I've just been reading a cry from the heart from Her Bad Mother, who was worried about a teen mom with a newborn in an upright umbrella stroller and wanted to help or advise her. She decided not to do so, but says "What would you have done?"
I would probably not have noticed the problem, truth be told. My generation was a lot more laissez-faire about safety than yours. My girls were on skates at age two, playing (sort of) with hockey sticks and pucks by age five, and never, ever wore helmets. They had bikes and roller skates, ditto. They had a sort of suspended car seat with no seat belt until they grew out of it and then they went on booster seats in the back, with no seat belts until I bought a car that had them in the back seat. My granddaughter got her first helmet at about a year old so that her mother could skate and push her in a sports stroller. (Like Her Bad Mother, my daughter has two strollers.) She wears her hockey helmet to skate and ski and toboggan. I buckle and stuff and swear (silently) while I fit her snowsuited wiggly self into her car seat. It's a whole different mind set.

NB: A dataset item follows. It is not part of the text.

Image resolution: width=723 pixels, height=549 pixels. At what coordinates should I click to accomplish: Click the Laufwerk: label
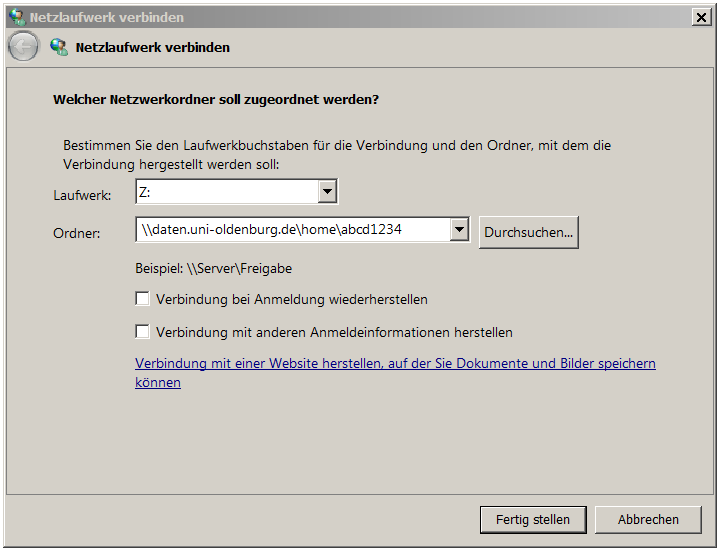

It's hard to judge how much of a problem a tiny baby is having unless you know the baby. In Africa I watched mothers slinging their very tiny kids into shawls and even the youngest usually went onto the mother's back. Getting the baby slung properly involved swinging the shawl around in an inimitably graceful manoeuvre which did, however, cause the infant's head to snap back at one point in the arc. The back carry also meant that the bigger children's legs were splayed way out to either side of the mother's hips.
When my older daughter was born, my mother found for me one of the first ever baby knapsack carriers. It was, essentially, a pouch in a bent tubular frame with a sling seat inside that could be adjusted as the baby grew. It was wonderful and I was the envy of all who saw me. But it did require that baby could hold up her head. Older daughter could do this very young (she could roll over at five weeks old, and grew up to be a gymnast.) Younger sister was born in July of 1967 and we decided to take her to Expo '67 in Montreal in early September. And we took her in the carrier, wadded in with diapers to keep her head in place.
Just as an aside, there was one (1) nursing station on the whole Expo '67 site. And it rained buckets the whole time we were there. I got a few weird looks while I nursed her, from time to time.
I vividly remember sitting with my mother in a restaurant -- a long time ago now -- while she fulminated about a teen mother who was feeding her toddler french fries. My mother really, really wanted to go and tell the girl off. As I sat in a restaurant not long ago with my daughter while she fed her toddler french fries, I thought about this and chuckled a bit. I once got my grandmother to talk to a tape recorder about some of the problems of caring for December born infants in a farmhouse heated with a coal stove. It's priceless!
Where am I going with this? Well -- I believe that babies do thrive in many different situations, many of which would not seem appropriate to another mother from another time or place. I buckle on helmets, and throat guards for hockey, I cope with the [censored] car seat. You know what, though. Neither of my daughters tasted a french fry until they were school age. You never know who's watching!
Thanks for the link! How did you find me?
ReplyDeleteIf I felt I could have struck up a friendly conversation with the mother, I might have said something. But only if I thought there was a chance of her listening. Too often we are criticizing other mothers, instead of supporting them.
I think it would be so cool to hear the tape of your grandmother! What an amazing record to have taken.
ReplyDeleteThis is a tough issue. I think some people take the safety issue to the extreme and end up with kids who aren't used to bumps or knocks. But there's also the issue of lessons learned. And, yes, there's also the issue of peer and societal pressure to at least appear as though you're doing well by your child. I think we've tried to find some kind of middle ground. Yes to car seat. No to padding around the edge of the coffee table. Yes to a few, strategically-placed baby gates. No to "Hot!" signs on anything in the house that can reach a temperature higher than that of the room.
I was doing a course in Social Anthropology and was required to do a family history. I have other wonderful pieces, including a long document in which my mother dissed all her cousins. Precious stuff.